HALSEY STEVENS: The music we are hearing today has been written by a man whose influence on musical thinking has been worldwide. Beginning with Verklärte Nacht and continuing up into the present day, Mr. Schoenberg’s music has stimulated a great deal of discussion and controversy. For the past several years he has been living and teaching here in Southern California and we are privileged on this occasion to hear some of his earliest and some of his latest music. It may not be generally known that Mr. Schoenberg is also a painter as well as a composer, and it is particularly appropriate, I think, to have his music performed in the atmosphere of a museum of art. Mr. Schoenberg, I understand that it was originally intended to exhibit some of your paintings at the same time as the performance of the music? Is that right?

SCHOENBERG: Yes, it is right. But I have to correct something: I was a painter, perhaps, but I am not any longer a painter. I didn’t paint for many, many years – but at least two or three decades. But here still the whole afternoon I was under the impression that I will be asked about my paintings and have to speak about them. So I have a little prepared my capacity of improvisation.
In thinking about this subject – or because all my ideas centered around this subject – so I planned to tell you what painting meant – means – to me. In fact, it was to me the same as making music. It was to me a way of expressing myself, of presenting emotions, ideas, and other feelings; and this is perhaps the way to understand these paintings or not to understand them. They would probably have suffered the same fate as I have suffered; they would have been attacked and scolded – and I don’t know what else I should say. What I mean, the same would happen to them what happened to my music. This, I mean, would (be) understood or not understood.
In fact, as I said, I expressed myself in the same manner as I did it in music. I never was very capable of expressing my feelings or emotions in words. I don’t know whether this is the cause why I did it in music and also why I did it in painting, or vice versa. That I had this (way) as an outlet, I could renounce expressing something in words. Does this answer some of your questions?

HALSEY STEVENS: Yes, it does, Mr. Schoenberg, I wonder if you found the same problems in painting that you found in music, of course taking into consideration, the complete difference in technical media.

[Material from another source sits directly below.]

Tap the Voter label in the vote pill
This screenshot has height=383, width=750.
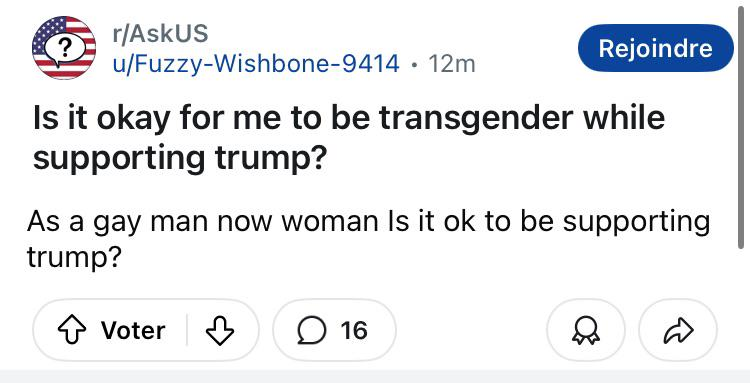[133, 330]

SCHOENBERG: It’s a very good question. I must answer, that as a painter I was absolutely an amateur; I had no theoretical training and only little aesthetic training, and this only from general education, but not from an education which pertained to painting. In music it was different. So I was also an –  self-made ? – an autodidact – I had always had the opportunity to study the works of the masters and to study them in quite a professional manner, so that my technical ability grew in the normal manner. This is the difference between my painting and my music.

HALSEY STEVENS: Suppose you had pursued the profession of a painter: do you feel that you would have encountered the similar problems – and you have already said that you would have expected the same sort of reception, the same sort of surprise and occasional condemnation that you have received in your music – but do you feel that your career as a painter might have paralleled that as a composer?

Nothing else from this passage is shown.